Copy the listing exactly. Omit nothing.

──────── GIVEN DATA ────────

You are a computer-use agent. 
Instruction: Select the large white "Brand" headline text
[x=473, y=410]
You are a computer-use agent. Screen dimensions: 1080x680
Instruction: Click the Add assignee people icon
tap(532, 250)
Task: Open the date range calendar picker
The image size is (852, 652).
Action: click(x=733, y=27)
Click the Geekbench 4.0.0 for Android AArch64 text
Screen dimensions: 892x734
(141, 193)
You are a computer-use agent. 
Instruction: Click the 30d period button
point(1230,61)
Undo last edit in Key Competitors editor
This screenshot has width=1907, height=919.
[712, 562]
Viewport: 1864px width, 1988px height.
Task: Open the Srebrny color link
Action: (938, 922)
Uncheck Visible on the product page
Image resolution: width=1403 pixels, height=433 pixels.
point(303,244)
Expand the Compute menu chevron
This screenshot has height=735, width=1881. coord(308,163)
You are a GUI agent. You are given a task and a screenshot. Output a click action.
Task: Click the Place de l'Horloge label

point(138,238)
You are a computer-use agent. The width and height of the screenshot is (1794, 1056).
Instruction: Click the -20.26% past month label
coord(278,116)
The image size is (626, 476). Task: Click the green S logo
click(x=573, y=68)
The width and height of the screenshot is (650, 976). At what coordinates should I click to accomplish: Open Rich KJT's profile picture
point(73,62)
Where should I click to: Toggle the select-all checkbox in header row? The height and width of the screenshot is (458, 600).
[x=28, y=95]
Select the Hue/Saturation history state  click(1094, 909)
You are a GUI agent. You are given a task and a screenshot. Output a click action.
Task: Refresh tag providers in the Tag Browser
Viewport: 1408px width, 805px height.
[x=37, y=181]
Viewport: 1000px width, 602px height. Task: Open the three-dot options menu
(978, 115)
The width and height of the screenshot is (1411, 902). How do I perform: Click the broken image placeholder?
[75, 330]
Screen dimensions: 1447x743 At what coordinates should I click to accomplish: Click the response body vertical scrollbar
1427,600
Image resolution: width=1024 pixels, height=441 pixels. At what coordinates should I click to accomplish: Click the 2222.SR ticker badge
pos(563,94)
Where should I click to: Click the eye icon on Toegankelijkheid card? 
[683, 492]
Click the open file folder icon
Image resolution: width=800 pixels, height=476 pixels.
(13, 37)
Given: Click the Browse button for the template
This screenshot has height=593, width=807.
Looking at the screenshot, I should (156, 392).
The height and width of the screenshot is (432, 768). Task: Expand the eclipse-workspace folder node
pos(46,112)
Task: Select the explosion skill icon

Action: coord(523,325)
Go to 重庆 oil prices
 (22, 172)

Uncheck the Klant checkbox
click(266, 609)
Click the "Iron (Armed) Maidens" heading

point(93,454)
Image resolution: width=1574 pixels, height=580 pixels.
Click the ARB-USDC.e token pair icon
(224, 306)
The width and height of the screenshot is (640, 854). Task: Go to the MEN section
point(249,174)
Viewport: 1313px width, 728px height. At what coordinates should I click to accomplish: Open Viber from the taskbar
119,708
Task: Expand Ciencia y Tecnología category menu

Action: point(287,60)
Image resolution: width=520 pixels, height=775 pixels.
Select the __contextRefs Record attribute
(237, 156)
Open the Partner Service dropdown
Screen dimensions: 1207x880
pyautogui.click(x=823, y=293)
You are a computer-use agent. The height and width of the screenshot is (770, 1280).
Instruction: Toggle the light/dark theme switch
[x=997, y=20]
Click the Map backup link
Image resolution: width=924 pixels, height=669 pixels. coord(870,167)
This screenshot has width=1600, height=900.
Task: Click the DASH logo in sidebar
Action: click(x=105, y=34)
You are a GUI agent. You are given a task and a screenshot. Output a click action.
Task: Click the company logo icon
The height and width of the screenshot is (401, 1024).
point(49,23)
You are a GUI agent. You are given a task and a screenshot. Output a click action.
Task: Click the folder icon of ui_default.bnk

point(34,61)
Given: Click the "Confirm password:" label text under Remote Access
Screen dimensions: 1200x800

────────

▸ **ANSWER BOX**:
You are a computer-use agent. 
Instruction: Select the large white "Brand" headline text
[x=473, y=410]
You are a computer-use agent. Screen dimensions: 1080x680
Instruction: Click the Add assignee people icon
tap(532, 250)
Task: Open the date range calendar picker
The image size is (852, 652).
Action: click(x=733, y=27)
Click the Geekbench 4.0.0 for Android AArch64 text
Screen dimensions: 892x734
(141, 193)
You are a computer-use agent. 
Instruction: Click the 30d period button
point(1230,61)
Undo last edit in Key Competitors editor
This screenshot has width=1907, height=919.
[712, 562]
Viewport: 1864px width, 1988px height.
Task: Open the Srebrny color link
Action: (938, 922)
Uncheck Visible on the product page
Image resolution: width=1403 pixels, height=433 pixels.
point(303,244)
Expand the Compute menu chevron
This screenshot has height=735, width=1881. coord(308,163)
You are a GUI agent. You are given a task and a screenshot. Output a click action.
Task: Click the Place de l'Horloge label

point(138,238)
You are a computer-use agent. The width and height of the screenshot is (1794, 1056).
Instruction: Click the -20.26% past month label
coord(278,116)
The image size is (626, 476). Task: Click the green S logo
click(x=573, y=68)
The width and height of the screenshot is (650, 976). At what coordinates should I click to accomplish: Open Rich KJT's profile picture
point(73,62)
Where should I click to: Toggle the select-all checkbox in header row? The height and width of the screenshot is (458, 600).
[x=28, y=95]
Select the Hue/Saturation history state  click(1094, 909)
You are a GUI agent. You are given a task and a screenshot. Output a click action.
Task: Refresh tag providers in the Tag Browser
Viewport: 1408px width, 805px height.
[x=37, y=181]
Viewport: 1000px width, 602px height. Task: Open the three-dot options menu
(978, 115)
The width and height of the screenshot is (1411, 902). How do I perform: Click the broken image placeholder?
[75, 330]
Screen dimensions: 1447x743 At what coordinates should I click to accomplish: Click the response body vertical scrollbar
1427,600
Image resolution: width=1024 pixels, height=441 pixels. At what coordinates should I click to accomplish: Click the 2222.SR ticker badge
pos(563,94)
Where should I click to: Click the eye icon on Toegankelijkheid card? 
[683, 492]
Click the open file folder icon
Image resolution: width=800 pixels, height=476 pixels.
(13, 37)
Given: Click the Browse button for the template
This screenshot has height=593, width=807.
Looking at the screenshot, I should (156, 392).
The height and width of the screenshot is (432, 768). Task: Expand the eclipse-workspace folder node
pos(46,112)
Task: Select the explosion skill icon

Action: coord(523,325)
Go to 重庆 oil prices
 (22, 172)

Uncheck the Klant checkbox
click(266, 609)
Click the "Iron (Armed) Maidens" heading

point(93,454)
Image resolution: width=1574 pixels, height=580 pixels.
Click the ARB-USDC.e token pair icon
(224, 306)
The width and height of the screenshot is (640, 854). Task: Go to the MEN section
point(249,174)
Viewport: 1313px width, 728px height. At what coordinates should I click to accomplish: Open Viber from the taskbar
119,708
Task: Expand Ciencia y Tecnología category menu

Action: point(287,60)
Image resolution: width=520 pixels, height=775 pixels.
Select the __contextRefs Record attribute
(237, 156)
Open the Partner Service dropdown
Screen dimensions: 1207x880
pyautogui.click(x=823, y=293)
You are a computer-use agent. The height and width of the screenshot is (770, 1280).
Instruction: Toggle the light/dark theme switch
[x=997, y=20]
Click the Map backup link
Image resolution: width=924 pixels, height=669 pixels. coord(870,167)
This screenshot has width=1600, height=900.
Task: Click the DASH logo in sidebar
Action: click(x=105, y=34)
You are a GUI agent. You are given a task and a screenshot. Output a click action.
Task: Click the company logo icon
The height and width of the screenshot is (401, 1024).
point(49,23)
You are a GUI agent. You are given a task and a screenshot. Output a click action.
Task: Click the folder icon of ui_default.bnk

point(34,61)
Given: Click the "Confirm password:" label text under Remote Access
Screen dimensions: 1200x800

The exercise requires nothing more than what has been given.